Fig. 7 |. Mass action explains amino acid homeostasis across high- and low-protein diets.

a, Serum amino acid levels in fasted and fed mice after two weeks on a high-protein, normal-protein or low-protein diet. Heatmaps are normalized to the row mean in the fasted or fed state. b, Consumption flux-concentration relationship across different dietary conditions based on non-perturbative infusions. After two weeks on the different protein diets, mice received a non-perturbative infusion of [U-¹³C]valine, [U-¹³C]lysine or [U-¹³C]methionine. Infusions for fasted groups were carried out exactly as in Fig. 2, except for the infusion rate being minimally perturbative. Infusions for the fed groups were carried out exactly as in Fig. 4a (food provided contained high, normal or low protein as per their diet), except for the infusion rate being minimally perturbative. The lines represent the consumption flux-concentration relationship determined based on fasted perturbative infusions from Fig. 2. c, Tissue TCA labelling-concentration relationship across different dietary conditions based on non-perturbative infusions. Mice were handled as in b, with terminal tissue sampling.
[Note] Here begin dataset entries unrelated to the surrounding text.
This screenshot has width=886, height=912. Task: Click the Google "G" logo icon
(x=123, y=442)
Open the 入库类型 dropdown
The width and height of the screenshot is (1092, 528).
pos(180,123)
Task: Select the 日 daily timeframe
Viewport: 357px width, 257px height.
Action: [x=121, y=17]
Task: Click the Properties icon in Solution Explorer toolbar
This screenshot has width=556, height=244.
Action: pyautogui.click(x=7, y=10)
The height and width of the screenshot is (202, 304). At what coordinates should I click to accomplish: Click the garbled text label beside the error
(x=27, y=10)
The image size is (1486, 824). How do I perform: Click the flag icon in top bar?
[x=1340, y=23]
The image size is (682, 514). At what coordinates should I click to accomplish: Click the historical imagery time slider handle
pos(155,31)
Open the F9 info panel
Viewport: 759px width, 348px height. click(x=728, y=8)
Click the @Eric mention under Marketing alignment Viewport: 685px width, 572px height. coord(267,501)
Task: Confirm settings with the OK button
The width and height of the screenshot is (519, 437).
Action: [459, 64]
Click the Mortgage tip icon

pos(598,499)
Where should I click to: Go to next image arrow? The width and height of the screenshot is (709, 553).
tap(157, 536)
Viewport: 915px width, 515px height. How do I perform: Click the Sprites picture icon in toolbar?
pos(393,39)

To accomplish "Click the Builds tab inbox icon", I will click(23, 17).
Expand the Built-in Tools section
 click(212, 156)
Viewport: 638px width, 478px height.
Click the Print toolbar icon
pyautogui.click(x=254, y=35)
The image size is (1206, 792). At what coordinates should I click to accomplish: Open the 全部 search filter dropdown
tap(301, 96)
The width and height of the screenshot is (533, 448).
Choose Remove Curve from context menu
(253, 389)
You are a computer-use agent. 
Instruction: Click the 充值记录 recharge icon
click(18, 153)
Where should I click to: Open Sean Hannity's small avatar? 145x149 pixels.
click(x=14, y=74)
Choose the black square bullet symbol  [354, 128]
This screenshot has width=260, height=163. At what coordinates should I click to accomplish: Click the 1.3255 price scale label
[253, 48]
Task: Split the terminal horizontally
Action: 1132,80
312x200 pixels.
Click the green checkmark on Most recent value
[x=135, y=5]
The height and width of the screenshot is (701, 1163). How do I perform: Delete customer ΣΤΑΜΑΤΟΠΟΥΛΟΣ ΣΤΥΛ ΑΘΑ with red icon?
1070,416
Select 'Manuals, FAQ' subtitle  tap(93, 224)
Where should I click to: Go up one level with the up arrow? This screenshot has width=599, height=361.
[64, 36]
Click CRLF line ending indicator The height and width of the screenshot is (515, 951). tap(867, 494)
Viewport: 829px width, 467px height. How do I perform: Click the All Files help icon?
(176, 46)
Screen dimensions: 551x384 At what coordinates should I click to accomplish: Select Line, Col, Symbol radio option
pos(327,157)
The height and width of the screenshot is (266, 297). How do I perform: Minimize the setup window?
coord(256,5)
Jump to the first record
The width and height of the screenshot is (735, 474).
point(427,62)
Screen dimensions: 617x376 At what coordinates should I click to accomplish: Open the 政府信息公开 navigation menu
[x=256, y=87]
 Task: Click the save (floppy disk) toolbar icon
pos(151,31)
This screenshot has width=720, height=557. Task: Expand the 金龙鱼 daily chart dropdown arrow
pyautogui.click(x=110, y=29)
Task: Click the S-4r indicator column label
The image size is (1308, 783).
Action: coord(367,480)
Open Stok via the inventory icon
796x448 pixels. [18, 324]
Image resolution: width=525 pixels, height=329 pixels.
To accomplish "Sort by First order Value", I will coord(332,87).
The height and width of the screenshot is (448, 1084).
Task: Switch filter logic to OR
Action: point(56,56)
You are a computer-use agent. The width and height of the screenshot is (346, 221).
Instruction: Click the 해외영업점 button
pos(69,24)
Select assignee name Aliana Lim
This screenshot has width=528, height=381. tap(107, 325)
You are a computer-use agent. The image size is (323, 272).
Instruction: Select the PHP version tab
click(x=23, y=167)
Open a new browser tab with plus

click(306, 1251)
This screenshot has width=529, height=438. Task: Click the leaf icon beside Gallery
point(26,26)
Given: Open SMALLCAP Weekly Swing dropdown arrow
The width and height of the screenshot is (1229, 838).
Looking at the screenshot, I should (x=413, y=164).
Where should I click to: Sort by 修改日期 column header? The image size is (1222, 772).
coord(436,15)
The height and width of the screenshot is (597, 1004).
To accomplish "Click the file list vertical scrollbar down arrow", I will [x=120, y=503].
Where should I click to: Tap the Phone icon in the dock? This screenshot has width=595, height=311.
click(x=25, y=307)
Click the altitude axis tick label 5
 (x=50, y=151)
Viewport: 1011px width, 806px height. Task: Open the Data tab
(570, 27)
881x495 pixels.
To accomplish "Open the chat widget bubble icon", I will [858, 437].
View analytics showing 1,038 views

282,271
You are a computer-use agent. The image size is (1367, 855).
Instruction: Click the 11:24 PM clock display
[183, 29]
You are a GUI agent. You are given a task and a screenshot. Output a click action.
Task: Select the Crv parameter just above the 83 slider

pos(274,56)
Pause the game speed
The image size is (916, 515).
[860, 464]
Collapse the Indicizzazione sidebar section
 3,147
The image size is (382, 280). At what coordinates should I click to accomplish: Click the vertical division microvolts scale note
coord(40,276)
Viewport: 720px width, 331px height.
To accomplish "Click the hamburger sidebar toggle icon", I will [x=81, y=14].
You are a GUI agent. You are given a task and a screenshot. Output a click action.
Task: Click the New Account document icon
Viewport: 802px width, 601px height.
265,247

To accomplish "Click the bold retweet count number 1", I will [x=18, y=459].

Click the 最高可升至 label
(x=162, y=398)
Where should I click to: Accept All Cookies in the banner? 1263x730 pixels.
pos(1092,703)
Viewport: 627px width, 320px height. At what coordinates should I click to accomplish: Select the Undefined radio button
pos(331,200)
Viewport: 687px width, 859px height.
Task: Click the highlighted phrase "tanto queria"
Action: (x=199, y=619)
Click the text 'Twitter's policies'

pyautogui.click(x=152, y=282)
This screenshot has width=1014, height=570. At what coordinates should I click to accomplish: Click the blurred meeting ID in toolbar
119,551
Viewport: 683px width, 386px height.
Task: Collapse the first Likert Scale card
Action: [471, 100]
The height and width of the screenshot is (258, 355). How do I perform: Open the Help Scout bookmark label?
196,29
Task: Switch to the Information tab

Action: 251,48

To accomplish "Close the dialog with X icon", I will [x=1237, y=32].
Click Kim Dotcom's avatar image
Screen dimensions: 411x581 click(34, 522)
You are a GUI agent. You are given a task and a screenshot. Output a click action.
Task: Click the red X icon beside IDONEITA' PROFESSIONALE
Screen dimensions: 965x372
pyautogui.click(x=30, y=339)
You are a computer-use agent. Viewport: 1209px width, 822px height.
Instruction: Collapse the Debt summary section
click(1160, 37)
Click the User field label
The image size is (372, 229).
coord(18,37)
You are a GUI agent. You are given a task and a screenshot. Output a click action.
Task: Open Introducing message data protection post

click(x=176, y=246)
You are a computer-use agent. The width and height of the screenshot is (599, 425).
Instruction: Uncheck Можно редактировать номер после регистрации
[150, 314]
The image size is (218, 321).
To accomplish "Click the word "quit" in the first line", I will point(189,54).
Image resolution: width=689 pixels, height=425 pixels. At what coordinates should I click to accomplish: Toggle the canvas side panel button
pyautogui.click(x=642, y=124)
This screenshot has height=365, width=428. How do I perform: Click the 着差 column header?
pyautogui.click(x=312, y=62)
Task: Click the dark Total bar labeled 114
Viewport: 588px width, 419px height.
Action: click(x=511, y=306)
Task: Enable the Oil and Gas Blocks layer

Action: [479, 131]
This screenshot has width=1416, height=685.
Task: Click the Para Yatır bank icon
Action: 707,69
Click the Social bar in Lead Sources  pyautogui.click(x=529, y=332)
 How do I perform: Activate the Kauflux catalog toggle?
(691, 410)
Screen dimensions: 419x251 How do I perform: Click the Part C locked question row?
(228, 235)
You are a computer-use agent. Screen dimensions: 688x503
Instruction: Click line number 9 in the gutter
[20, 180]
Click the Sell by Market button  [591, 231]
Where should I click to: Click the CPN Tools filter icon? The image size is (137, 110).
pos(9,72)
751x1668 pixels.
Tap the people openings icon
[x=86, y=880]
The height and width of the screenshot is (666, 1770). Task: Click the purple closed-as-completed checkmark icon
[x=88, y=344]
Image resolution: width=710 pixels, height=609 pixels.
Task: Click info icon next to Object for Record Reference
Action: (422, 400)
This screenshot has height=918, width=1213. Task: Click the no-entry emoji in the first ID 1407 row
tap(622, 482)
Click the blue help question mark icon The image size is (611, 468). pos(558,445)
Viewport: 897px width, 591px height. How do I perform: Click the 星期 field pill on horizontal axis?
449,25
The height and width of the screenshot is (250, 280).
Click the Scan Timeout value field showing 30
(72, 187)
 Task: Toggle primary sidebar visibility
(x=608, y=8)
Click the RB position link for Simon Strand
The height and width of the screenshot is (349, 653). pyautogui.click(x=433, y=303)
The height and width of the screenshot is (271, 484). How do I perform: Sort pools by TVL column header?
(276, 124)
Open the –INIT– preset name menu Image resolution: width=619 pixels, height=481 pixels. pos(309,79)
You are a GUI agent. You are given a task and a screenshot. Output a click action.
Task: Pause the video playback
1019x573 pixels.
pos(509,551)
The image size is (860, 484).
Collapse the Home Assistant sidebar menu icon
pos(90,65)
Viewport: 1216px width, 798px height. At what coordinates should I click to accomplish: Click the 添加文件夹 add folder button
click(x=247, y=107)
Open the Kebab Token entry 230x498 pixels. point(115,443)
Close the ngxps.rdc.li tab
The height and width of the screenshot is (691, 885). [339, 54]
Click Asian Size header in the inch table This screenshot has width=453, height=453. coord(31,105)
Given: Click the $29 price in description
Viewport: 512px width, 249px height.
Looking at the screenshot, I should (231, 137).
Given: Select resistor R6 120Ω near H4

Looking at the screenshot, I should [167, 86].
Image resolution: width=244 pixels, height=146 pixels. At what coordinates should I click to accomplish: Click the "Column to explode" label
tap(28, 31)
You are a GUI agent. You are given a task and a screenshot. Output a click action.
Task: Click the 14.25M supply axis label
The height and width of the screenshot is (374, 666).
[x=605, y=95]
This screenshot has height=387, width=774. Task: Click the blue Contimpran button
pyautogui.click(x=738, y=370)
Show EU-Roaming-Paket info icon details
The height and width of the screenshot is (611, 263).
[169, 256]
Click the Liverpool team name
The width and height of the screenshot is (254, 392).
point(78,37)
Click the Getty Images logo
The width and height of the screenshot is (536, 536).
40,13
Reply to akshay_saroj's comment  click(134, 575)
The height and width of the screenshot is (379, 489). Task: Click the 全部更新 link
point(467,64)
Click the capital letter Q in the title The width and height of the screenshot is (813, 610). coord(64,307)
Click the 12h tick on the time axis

The y axis shows the labelling fraction of a representative TCA intermediate (malate) relative to the serum labelling fraction of the infused ¹³C-valine, whose total concentration (sum of labelled and unlabelled) is plotted on the x axis. The lines represent the TCA labelling-concentration relationship determined based on fasted perturbative infusions from Fig. 5 and Extended Data Fig. 5b. d, Protein synthesis rate across dietary conditions based on non-perturbative ¹³C-valine infusions. The whole-body protein synthesis rate was estimated by the sum of the tissue protein synthesis rate multiplied by tissue weight. n = 6 mice in total per group with n = 2 mice per time point.